━━ RECORDED DATA ━━

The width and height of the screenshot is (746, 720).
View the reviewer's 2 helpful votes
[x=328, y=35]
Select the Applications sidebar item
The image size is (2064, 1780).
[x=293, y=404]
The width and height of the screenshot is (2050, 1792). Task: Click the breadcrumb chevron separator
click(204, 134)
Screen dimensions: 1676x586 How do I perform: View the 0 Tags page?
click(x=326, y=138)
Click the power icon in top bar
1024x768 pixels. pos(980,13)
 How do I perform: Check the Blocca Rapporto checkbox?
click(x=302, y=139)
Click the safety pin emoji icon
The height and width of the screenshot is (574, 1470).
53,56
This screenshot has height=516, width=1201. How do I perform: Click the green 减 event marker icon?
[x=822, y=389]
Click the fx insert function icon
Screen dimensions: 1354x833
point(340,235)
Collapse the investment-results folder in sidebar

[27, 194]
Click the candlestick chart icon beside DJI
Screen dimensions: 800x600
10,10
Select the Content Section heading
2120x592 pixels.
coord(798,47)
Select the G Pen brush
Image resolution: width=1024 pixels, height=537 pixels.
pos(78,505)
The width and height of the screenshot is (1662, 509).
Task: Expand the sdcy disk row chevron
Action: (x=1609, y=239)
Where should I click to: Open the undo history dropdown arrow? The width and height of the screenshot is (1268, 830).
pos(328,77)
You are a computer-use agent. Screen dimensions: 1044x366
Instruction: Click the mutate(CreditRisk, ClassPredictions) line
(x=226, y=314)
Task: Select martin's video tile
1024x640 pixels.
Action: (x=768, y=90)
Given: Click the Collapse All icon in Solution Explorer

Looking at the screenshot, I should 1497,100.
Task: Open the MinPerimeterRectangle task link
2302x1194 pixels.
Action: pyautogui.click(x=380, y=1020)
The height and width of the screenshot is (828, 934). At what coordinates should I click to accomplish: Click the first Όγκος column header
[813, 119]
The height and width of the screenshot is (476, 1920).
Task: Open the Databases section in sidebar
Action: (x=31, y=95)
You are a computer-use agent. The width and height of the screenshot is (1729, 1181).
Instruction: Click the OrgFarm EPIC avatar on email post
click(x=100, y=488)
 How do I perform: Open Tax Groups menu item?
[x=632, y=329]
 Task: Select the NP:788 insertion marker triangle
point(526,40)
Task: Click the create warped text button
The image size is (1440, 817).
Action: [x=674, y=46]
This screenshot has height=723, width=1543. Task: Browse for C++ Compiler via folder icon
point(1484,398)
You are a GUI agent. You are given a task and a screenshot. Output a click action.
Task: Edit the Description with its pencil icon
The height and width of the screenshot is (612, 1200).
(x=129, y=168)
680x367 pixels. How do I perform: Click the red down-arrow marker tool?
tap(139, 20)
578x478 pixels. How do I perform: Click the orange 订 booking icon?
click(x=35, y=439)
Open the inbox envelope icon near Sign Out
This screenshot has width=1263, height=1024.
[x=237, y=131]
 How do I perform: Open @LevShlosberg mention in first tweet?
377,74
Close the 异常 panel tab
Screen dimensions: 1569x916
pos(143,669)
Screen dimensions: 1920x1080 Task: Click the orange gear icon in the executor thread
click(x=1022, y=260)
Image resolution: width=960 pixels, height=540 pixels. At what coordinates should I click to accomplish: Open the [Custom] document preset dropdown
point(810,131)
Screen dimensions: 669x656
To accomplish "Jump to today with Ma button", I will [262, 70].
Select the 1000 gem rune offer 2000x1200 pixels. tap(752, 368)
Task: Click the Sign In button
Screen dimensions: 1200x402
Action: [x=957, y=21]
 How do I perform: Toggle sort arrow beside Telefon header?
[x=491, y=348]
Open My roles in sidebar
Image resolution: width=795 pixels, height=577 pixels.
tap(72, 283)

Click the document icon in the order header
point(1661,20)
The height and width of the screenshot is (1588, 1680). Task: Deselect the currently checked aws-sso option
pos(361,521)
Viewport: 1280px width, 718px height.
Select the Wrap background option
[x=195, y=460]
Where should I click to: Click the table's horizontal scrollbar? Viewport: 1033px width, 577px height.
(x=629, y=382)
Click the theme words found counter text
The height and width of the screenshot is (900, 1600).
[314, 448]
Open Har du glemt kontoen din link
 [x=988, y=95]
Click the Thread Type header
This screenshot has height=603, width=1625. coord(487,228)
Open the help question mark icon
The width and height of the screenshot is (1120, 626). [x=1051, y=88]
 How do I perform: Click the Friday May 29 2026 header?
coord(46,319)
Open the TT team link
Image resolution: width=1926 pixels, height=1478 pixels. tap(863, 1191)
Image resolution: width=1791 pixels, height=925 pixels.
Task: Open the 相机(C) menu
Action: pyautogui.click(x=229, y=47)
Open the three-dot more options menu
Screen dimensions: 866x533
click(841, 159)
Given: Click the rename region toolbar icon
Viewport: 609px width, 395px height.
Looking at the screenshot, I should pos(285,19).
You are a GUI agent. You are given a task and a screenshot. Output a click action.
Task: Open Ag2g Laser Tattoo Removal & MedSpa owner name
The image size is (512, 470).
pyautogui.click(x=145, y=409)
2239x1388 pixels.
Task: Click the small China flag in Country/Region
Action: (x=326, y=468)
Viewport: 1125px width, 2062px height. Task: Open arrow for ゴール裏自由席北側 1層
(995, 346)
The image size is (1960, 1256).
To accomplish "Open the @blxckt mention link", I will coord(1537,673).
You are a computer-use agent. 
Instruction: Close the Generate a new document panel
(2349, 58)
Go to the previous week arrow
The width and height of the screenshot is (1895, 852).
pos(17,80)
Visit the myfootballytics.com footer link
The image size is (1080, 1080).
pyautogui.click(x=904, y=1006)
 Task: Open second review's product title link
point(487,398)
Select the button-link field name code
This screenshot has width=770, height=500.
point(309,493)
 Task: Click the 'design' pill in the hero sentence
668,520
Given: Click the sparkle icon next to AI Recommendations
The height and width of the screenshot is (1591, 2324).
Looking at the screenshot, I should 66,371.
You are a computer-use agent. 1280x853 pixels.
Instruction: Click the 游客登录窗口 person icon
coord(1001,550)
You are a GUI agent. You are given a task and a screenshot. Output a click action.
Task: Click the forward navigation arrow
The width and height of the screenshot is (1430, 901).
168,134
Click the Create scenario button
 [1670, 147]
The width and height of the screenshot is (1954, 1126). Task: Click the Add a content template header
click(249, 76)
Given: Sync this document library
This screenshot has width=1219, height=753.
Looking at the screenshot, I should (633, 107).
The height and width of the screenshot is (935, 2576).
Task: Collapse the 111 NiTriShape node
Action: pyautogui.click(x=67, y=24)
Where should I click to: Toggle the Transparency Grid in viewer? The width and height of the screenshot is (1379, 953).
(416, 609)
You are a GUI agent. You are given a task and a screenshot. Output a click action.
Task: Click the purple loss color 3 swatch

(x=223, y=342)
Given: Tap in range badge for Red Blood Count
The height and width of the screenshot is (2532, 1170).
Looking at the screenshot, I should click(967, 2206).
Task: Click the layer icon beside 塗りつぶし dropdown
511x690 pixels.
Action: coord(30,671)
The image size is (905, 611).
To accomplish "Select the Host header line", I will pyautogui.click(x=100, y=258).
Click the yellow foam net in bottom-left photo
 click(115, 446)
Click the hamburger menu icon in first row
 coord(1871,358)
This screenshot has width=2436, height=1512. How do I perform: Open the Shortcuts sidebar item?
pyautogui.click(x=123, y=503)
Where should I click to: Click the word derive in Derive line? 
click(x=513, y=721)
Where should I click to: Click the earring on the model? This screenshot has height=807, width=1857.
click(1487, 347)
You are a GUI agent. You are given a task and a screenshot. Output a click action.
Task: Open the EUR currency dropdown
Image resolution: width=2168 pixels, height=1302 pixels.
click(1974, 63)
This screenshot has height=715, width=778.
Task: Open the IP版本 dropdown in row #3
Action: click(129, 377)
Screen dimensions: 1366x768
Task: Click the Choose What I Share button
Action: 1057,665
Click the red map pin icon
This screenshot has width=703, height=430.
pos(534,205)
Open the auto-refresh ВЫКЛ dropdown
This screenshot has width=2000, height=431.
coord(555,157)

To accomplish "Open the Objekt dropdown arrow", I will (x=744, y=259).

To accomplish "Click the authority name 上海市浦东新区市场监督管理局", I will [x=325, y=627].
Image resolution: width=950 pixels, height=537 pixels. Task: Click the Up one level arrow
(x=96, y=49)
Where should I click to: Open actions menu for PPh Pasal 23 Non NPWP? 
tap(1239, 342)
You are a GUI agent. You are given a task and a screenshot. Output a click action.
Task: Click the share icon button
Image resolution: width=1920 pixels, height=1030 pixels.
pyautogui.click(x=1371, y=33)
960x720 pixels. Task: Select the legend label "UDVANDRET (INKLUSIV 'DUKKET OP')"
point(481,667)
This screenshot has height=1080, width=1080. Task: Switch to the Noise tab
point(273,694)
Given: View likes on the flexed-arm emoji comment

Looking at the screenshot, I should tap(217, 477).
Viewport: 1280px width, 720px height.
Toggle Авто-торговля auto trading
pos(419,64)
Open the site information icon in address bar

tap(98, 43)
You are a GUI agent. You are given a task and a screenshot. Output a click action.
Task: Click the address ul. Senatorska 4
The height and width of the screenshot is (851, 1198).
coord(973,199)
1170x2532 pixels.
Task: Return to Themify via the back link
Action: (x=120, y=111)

━━━

- [SHORT EXERCISE]: Can you rewrite the items starting at the line containing "will (x=744, y=259)." and ending at the last item, renaming "Image resolution" to "Screen size" and leaving everything else unchanged?

- [RESPONSE FOR THIS EXERCISE]:
To accomplish "Open the Objekt dropdown arrow", I will (x=744, y=259).

To accomplish "Click the authority name 上海市浦东新区市场监督管理局", I will [x=325, y=627].
Screen size: width=950 pixels, height=537 pixels. Task: Click the Up one level arrow
(x=96, y=49)
Where should I click to: Open actions menu for PPh Pasal 23 Non NPWP? 
tap(1239, 342)
You are a GUI agent. You are given a task and a screenshot. Output a click action.
Task: Click the share icon button
Screen size: width=1920 pixels, height=1030 pixels.
pyautogui.click(x=1371, y=33)
960x720 pixels. Task: Select the legend label "UDVANDRET (INKLUSIV 'DUKKET OP')"
point(481,667)
This screenshot has height=1080, width=1080. Task: Switch to the Noise tab
point(273,694)
Given: View likes on the flexed-arm emoji comment

Looking at the screenshot, I should tap(217, 477).
Viewport: 1280px width, 720px height.
Toggle Авто-торговля auto trading
pos(419,64)
Open the site information icon in address bar

tap(98, 43)
You are a GUI agent. You are given a task and a screenshot. Output a click action.
Task: Click the address ul. Senatorska 4
The height and width of the screenshot is (851, 1198).
coord(973,199)
1170x2532 pixels.
Task: Return to Themify via the back link
Action: (x=120, y=111)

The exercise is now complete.